• _TASK LIST_:
a) In the game thread, who will start in UD's place?
b) Turn the paragraph in the game thread that begins "UD and Ray out" into a short list.

• _EXCERPTED TEXT_:
---+---

# Game 8: Bucks @ Heat (11/12 7:30PM)



## Wade2Bosh (Mar 31, 2004)

*Tuesday, November 12, 2013 | 7:30 pm | TV: Sun Sports*








*@*









    

    ​


----------



## roux (Jun 20, 2006)

Miami 116 Milwaukee 82


----------



## doctordrizzay (May 10, 2011)

I expect a blowout and our guys playing solid D


----------



## Wade2Bosh (Mar 31, 2004)

That loss on Saturday better have been a wake up call. That D was embarrassing.


----------



## Jace (Sep 26, 2005)

Hoping for 48 minutes of interested D and focused O.


----------



## Wade2Bosh (Mar 31, 2004)

UD and Ray out. UD still with the back issue and Ray with the flu.

Battier will again start in UD's place.


----------



## Jace (Sep 26, 2005)

No Ray (ill) or UD (back) tonight, opening the door for Beas


----------



## Jace (Sep 26, 2005)

:laugh: I got here and was surprised you hadn't posted on this yet


----------



## LeGoat06 (Jun 24, 2013)

Better ****ing win tonight


----------



## Wade County (Jun 22, 2003)

Better start playing like we give a shit. 

Hope Beas has himself a game.


----------



## Wade2Bosh (Mar 31, 2004)

---+---

[Entries for locating text and elements]
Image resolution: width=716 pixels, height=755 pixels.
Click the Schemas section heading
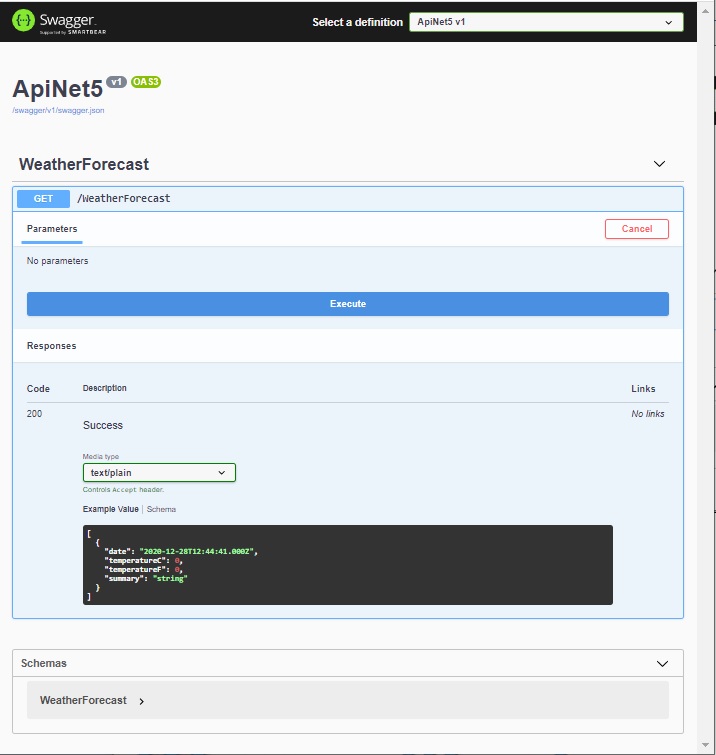click(x=44, y=663)
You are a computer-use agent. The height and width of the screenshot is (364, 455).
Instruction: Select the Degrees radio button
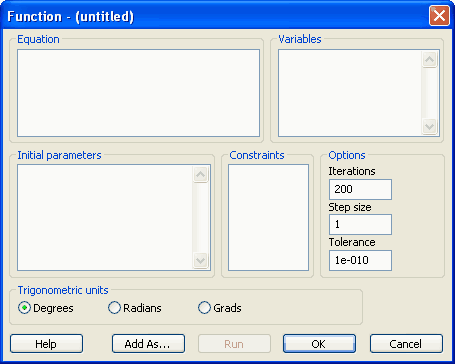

---+---

• _RESULTS_:
a) Battier

b)
- UD: out, back issue
- Ray: out, flu